Real-time data processing with structured streaming. Provides unified batch and streaming APIs with exactly-once processing guarantees, fault tolerance, and advanced streaming analytics capabilities.
Interface for reading streaming data from various sources.
/**
* Interface for reading streaming data from various sources
*/
class DataStreamReader {
/** Specify streaming data source format */
def format(source: String): DataStreamReader
/** Set schema for the streaming data */
def schema(schema: StructType): DataStreamReader
def schema(schemaString: String): DataStreamReader
/** Set options for the streaming source */
def option(key: String, value: String): DataStreamReader
def option(key: String, value: Boolean): DataStreamReader
def option(key: String, value: Long): DataStreamReader
def option(key: String, value: Double): DataStreamReader
def options(options: scala.collection.Map[String, String]): DataStreamReader
def options(options: java.util.Map[String, String]): DataStreamReader
/** Load streaming data using generic interface */
def load(): DataFrame
def load(path: String): DataFrame
/** Built-in streaming sources */
def text(path: String): DataFrame
def textFile(path: String): Dataset[String]
def csv(path: String): DataFrame
def json(path: String): DataFrame
def parquet(path: String): DataFrame
def orc(path: String): DataFrame
/** Kafka streaming source */
def kafka(): DataFrame
/** Socket streaming source (for testing) */
def socket(host: String, port: Int): DataFrame
def socket(host: String, port: Int, includeTimestamp: Boolean): DataFrame
/** Rate streaming source (for testing) */
def rate(rowsPerSecond: Long): DataFrame
def rate(rowsPerSecond: Long, numPartitions: Int): DataFrame
}Usage Examples:
// File-based streaming
val streamingDf = spark.readStream
.schema(schema)
.option("maxFilesPerTrigger", "10")
.json("path/to/streaming/json/files")
// Kafka streaming
val kafkaStream = spark.readStream
.format("kafka")
.option("kafka.bootstrap.servers", "localhost:9092")

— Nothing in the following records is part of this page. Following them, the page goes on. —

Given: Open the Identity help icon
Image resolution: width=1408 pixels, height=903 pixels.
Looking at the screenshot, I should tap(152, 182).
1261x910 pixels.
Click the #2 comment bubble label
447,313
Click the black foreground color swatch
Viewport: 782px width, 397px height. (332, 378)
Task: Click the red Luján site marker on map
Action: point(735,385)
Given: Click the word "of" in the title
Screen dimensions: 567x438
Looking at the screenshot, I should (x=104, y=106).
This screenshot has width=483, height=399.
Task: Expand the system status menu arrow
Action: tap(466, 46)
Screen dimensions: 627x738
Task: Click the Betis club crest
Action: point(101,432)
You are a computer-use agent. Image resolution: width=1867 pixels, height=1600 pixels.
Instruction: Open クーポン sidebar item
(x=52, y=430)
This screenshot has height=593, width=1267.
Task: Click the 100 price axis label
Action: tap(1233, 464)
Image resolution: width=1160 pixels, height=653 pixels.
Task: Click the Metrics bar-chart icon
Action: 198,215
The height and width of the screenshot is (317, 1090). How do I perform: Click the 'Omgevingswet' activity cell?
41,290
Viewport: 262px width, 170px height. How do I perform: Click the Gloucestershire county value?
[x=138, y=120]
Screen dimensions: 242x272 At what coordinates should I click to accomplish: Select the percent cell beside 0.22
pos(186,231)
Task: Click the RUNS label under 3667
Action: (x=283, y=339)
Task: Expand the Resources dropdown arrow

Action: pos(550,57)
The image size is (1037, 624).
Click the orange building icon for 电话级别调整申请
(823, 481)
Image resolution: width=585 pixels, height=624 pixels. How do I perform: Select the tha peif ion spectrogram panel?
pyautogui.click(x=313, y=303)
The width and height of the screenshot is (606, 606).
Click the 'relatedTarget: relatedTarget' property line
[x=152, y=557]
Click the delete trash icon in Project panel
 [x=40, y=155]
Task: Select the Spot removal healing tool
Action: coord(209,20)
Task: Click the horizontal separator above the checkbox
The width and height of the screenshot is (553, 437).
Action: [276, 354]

.option("subscribe", "topic1,topic2")
.option("startingOffsets", "latest")
.load()
// Socket streaming (for testing)
val socketStream = spark.readStream
.format("socket")
.option("host", "localhost")
.option("port", 9999)
.load()
// Rate source (for testing)
val rateStream = spark.readStream
.format("rate")
.option("rowsPerSecond", 100)
.option("numPartitions", 4)
.load()Interface for writing streaming Dataset to various sinks.
/**
* Interface for writing streaming Dataset to various sinks
* @tparam T Type of the streaming Dataset
*/
class DataStreamWriter[T] {
/** Specify output format */
def format(source: String): DataStreamWriter[T]
/** Set output mode */
def outputMode(outputMode: OutputMode): DataStreamWriter[T]
def outputMode(outputMode: String): DataStreamWriter[T]
/** Set trigger for micro-batch processing */
def trigger(trigger: Trigger): DataStreamWriter[T]
/** Set options for the streaming sink */
def option(key: String, value: String): DataStreamWriter[T]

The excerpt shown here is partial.